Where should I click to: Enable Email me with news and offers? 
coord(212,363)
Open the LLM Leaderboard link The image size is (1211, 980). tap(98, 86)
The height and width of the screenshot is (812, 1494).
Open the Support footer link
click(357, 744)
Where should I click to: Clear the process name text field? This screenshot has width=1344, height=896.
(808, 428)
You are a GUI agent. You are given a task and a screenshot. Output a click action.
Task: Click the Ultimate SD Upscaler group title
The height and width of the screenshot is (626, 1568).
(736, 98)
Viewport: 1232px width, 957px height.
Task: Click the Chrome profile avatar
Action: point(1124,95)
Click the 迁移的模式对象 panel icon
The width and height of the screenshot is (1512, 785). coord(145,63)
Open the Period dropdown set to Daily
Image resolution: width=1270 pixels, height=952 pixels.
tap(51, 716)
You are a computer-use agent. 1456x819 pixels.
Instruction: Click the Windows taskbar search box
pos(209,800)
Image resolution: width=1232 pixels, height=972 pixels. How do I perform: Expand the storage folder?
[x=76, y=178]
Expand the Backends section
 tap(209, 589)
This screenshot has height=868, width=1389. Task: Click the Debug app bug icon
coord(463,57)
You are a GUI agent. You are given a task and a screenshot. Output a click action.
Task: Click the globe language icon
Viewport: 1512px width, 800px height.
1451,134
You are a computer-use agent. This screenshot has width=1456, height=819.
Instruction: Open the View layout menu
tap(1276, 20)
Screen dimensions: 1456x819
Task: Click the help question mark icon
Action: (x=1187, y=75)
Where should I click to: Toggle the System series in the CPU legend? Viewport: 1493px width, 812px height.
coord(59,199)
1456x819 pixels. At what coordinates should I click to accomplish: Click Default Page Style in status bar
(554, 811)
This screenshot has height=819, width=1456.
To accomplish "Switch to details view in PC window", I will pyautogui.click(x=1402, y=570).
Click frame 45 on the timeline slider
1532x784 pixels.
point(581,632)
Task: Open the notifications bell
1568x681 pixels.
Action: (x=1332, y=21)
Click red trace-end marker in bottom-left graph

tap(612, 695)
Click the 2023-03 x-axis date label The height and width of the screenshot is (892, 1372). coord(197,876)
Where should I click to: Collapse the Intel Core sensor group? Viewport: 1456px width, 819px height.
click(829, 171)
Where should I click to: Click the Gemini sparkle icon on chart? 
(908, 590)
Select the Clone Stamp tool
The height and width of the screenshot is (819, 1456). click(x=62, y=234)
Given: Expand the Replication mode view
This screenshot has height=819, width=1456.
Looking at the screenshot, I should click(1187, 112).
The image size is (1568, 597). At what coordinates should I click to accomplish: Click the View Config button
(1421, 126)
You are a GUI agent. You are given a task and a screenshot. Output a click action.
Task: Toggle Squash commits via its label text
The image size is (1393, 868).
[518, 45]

:::

TASK GOAL
Copy out every entry again, exactly as it was given.

WRITTEN SOLUTION
Where should I click to: Enable Email me with news and offers? 
coord(212,363)
Open the LLM Leaderboard link The image size is (1211, 980). tap(98, 86)
The height and width of the screenshot is (812, 1494).
Open the Support footer link
click(357, 744)
Where should I click to: Clear the process name text field? This screenshot has width=1344, height=896.
(808, 428)
You are a GUI agent. You are given a task and a screenshot. Output a click action.
Task: Click the Ultimate SD Upscaler group title
The height and width of the screenshot is (626, 1568).
(736, 98)
Viewport: 1232px width, 957px height.
Task: Click the Chrome profile avatar
Action: point(1124,95)
Click the 迁移的模式对象 panel icon
The width and height of the screenshot is (1512, 785). coord(145,63)
Open the Period dropdown set to Daily
Image resolution: width=1270 pixels, height=952 pixels.
tap(51, 716)
You are a computer-use agent. 1456x819 pixels.
Instruction: Click the Windows taskbar search box
pos(209,800)
Image resolution: width=1232 pixels, height=972 pixels. How do I perform: Expand the storage folder?
[x=76, y=178]
Expand the Backends section
 tap(209, 589)
This screenshot has height=868, width=1389. Task: Click the Debug app bug icon
coord(463,57)
You are a GUI agent. You are given a task and a screenshot. Output a click action.
Task: Click the globe language icon
Viewport: 1512px width, 800px height.
1451,134
You are a computer-use agent. This screenshot has width=1456, height=819.
Instruction: Open the View layout menu
tap(1276, 20)
Screen dimensions: 1456x819
Task: Click the help question mark icon
Action: (x=1187, y=75)
Where should I click to: Toggle the System series in the CPU legend? Viewport: 1493px width, 812px height.
coord(59,199)
1456x819 pixels. At what coordinates should I click to accomplish: Click Default Page Style in status bar
(554, 811)
This screenshot has height=819, width=1456.
To accomplish "Switch to details view in PC window", I will pyautogui.click(x=1402, y=570).
Click frame 45 on the timeline slider
1532x784 pixels.
point(581,632)
Task: Open the notifications bell
1568x681 pixels.
Action: (x=1332, y=21)
Click red trace-end marker in bottom-left graph

tap(612, 695)
Click the 2023-03 x-axis date label The height and width of the screenshot is (892, 1372). coord(197,876)
Where should I click to: Collapse the Intel Core sensor group? Viewport: 1456px width, 819px height.
click(829, 171)
Where should I click to: Click the Gemini sparkle icon on chart? 
(908, 590)
Select the Clone Stamp tool
The height and width of the screenshot is (819, 1456). click(x=62, y=234)
Given: Expand the Replication mode view
This screenshot has height=819, width=1456.
Looking at the screenshot, I should click(1187, 112).
The image size is (1568, 597). At what coordinates should I click to accomplish: Click the View Config button
(1421, 126)
You are a GUI agent. You are given a task and a screenshot. Output a click action.
Task: Toggle Squash commits via its label text
The image size is (1393, 868).
[518, 45]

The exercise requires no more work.